Dec 12, 2005, Vol. 11, No. 13 • By DAVID TELL, FOR THE EDITORS
That number wasn't even close to accurate. The documents show that military medical examiners attributed 19 of the 43 deaths to natural causes, 2 others to factors as yet "undetermined," called one further death an "accident," and left the "manner of death" box in 8 case files entirely blank. There were 13 official "homicides," not 21. And documents associated with at most 5 of those homicides contain even the vaguest hint of possible wrongdoing by American personnel. The other 8 appear to have been "homicides" only in the technical sense that mortuary physicians use the term--to indicate any nonaccidental death resulting from human agency, whether sinister or innocent.
And what would an entirely innocent homicide look like, you ask? Innocence is in the eye of the beholder, of course, but try this on for size: Two of the very same "homicides" the ACLU has for two months now been content to cite as evidence of "widespread" human rights abuses involve wounded Iraqi insurgents captured after armed engagements with American troops. Both men were evacuated to U.S. hospitals where surgeons attempted to save their lives. But neither man survived his injuries.
Not the sort of thing they investigate on Law and Order.
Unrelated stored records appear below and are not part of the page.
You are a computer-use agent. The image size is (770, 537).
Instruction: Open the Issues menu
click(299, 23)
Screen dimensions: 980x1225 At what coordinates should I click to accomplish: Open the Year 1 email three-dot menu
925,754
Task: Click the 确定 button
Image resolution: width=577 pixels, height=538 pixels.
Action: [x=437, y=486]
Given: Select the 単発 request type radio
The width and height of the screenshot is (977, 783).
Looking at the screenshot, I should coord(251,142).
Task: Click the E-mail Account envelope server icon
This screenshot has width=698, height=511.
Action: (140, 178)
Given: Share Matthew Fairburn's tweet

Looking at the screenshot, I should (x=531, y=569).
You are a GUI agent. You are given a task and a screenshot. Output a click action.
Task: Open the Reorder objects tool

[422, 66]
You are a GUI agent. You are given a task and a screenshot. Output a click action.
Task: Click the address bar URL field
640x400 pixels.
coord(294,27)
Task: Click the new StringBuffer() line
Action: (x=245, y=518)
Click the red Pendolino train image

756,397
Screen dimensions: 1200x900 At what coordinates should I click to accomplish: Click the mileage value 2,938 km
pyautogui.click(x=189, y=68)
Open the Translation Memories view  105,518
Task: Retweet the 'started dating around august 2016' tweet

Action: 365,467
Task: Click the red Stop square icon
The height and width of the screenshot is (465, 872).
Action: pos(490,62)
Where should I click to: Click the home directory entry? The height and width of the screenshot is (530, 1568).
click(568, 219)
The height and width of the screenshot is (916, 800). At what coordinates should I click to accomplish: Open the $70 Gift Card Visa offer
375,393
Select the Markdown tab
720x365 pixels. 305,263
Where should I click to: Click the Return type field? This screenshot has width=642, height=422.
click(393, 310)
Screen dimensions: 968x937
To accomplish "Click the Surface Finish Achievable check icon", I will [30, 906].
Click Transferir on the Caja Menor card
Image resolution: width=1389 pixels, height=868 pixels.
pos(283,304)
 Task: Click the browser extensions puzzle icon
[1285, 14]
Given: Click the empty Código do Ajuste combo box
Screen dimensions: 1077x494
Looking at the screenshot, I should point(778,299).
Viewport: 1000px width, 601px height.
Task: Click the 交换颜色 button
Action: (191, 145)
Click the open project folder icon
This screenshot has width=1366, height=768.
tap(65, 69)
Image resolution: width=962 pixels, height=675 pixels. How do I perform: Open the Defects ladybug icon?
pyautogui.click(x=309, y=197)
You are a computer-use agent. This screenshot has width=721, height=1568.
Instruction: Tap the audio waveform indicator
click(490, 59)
And not the sort of thing that American newspapers and television networks any longer investigate either, apparently. The ACLU's October 24 press release was extensively covered in the press. And its "21 homicides, many under questionable circumstances" datum has since become a "fact," inevitably cited in an endless stream of stories about our current government's peculiar propensity for torture and other such subhuman activities. No one seems to have noticed that the whole thing is bogus.
But hey, so what--right? Untruthful charges like these could help "shorten the war." How dare the vice president complain about them.